Offriva cocaina in modalità take-away la cinquantacinquenne romana, che faceva pianta stabile nel quartiere Alessandrino.La donna aveva allestito, all’interno del suo appartamento, una base operativa dello spaccio, organizzata per gestire ogni fase della attività, dal deposito della sostanza fino alla consegna ai clienti “referenziati”, previa prenotazione via filo.

La distribuzione, infatti, seguiva una filiera scandita da una breve transizione telefonica, a cui seguiva la cessione concordata sotto il portone della palazzina, dove la donna abitava, all’interno di un comprensorio in via dei Girasoli.

La procedura di filtraggio si è, però, infranta quando gli agenti, appostatisi nei pressi del palazzo, la hanno sorpresa, ferma sull’uscio dello stabile, mentre consegnava ad un cliente quanto pattuito poco prima.

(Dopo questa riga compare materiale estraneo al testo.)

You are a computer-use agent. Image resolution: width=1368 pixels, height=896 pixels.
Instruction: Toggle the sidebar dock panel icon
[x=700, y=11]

La donna è stata immediatamente bloccata, mentre per il consumatore è scattata la sanzione amministrativa e la contestuale segnalazione alla Prefettura.

Nel giro di pochi minuti, i Falchi, saliti all’interno dell’abitazione, si sono trovati di fronte ad un divano coperto di droga. All’interno di due contenitori per gli occhiali, erano custoditi oltre 60 grammi di cocaina, suddivisa in dosi pronte per la vendita. All’interno della stanza, gli agenti hanno rinvenuto, altresì, circa 2000 euro in banconote di piccolo taglio e diversi manoscritti riportanti la contabilità riconducibile all’attività di spaccio.

Operava all’aperto, invece, in via dell’Archeologia, il venticinquenne romano, che gestiva le consegne a bordo di una bicicletta. Il giovane è stato sorpreso nella flagranza dello scambio. Nonostante il suo tentativo di abbandonare la bici per proseguire la corsa a piedi, è stato raggiunto dopo pochi metri e, trovato in possesso di alcune dosi di stupefacente, è stato arrestato.

Un altro copione è andato in scena a Ponte di Nona, dove lo spaccio si reggeva su un sistema rodato di vedette e fiancheggiatori. Qui, gli altri due pusher neutralizzati dagli agenti operavano individualmente tra via Capitini e via Luthuli, pronti a disperdersi tra i palazzi.

Il primo, un cittadino marocchino di ventuno anni, stazionava nei pressi di una panchina immersa nel verde dei giardini, dove aveva ricavato una piccola base per la droga “piantumata” sotto terra.

L’altro, invece, aveva nascosto la sostanza in un contatore dell’acqua tra i palazzi di edilizia popolare, raccolta in un pacchetto di sigarette, all’interno del quale sono stati rinvenuti e sequestrati 18 involucri di cocaina, pronti per la vendita.